## [What this task involves]
Without the pictures, can you quote each line below exactly?
--- Supplied data ---
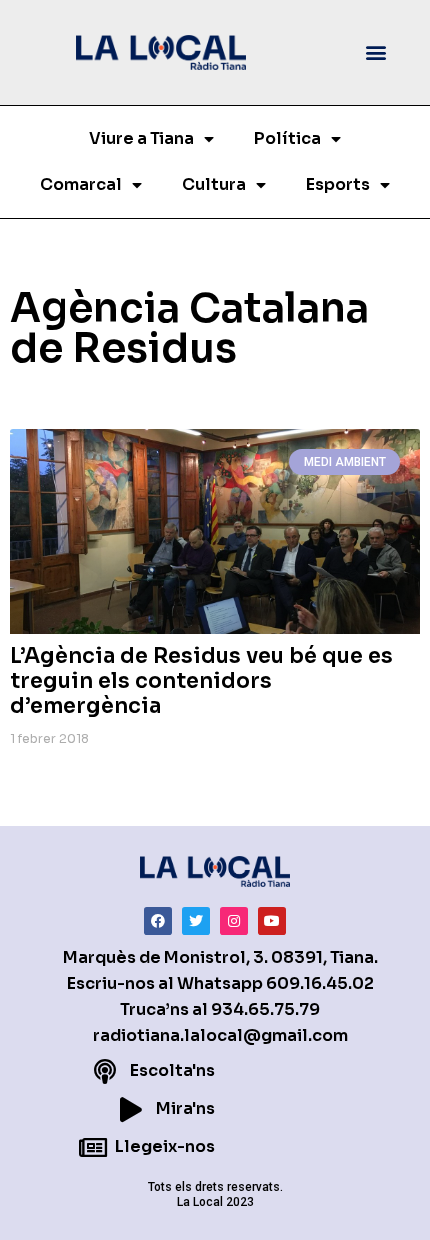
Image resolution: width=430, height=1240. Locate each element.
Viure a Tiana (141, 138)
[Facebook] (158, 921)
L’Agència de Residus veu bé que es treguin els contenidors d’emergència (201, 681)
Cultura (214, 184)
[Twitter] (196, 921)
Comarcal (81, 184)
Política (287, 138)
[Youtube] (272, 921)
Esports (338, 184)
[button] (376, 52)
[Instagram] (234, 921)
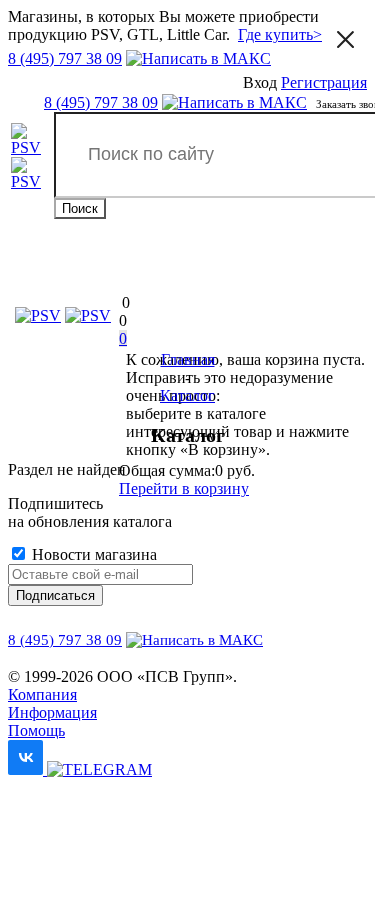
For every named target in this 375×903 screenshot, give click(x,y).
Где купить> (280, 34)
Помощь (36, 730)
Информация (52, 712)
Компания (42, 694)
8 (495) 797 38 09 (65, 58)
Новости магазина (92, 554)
---
## [Task answer]
Image resolution: width=430, height=1240. Locate each element.
Viure a Tiana (141, 138)
[Facebook] (158, 921)
L’Agència de Residus veu bé que es treguin els contenidors d’emergència (201, 681)
Cultura (214, 184)
[Twitter] (196, 921)
Comarcal (81, 184)
Política (287, 138)
[Youtube] (272, 921)
Esports (338, 184)
[button] (376, 52)
[Instagram] (234, 921)
For every named target in this 375×903 screenshot, give click(x,y).
Где купить> (280, 34)
Помощь (36, 730)
Информация (52, 712)
Компания (42, 694)
8 (495) 797 38 09 (65, 58)
Новости магазина (92, 554)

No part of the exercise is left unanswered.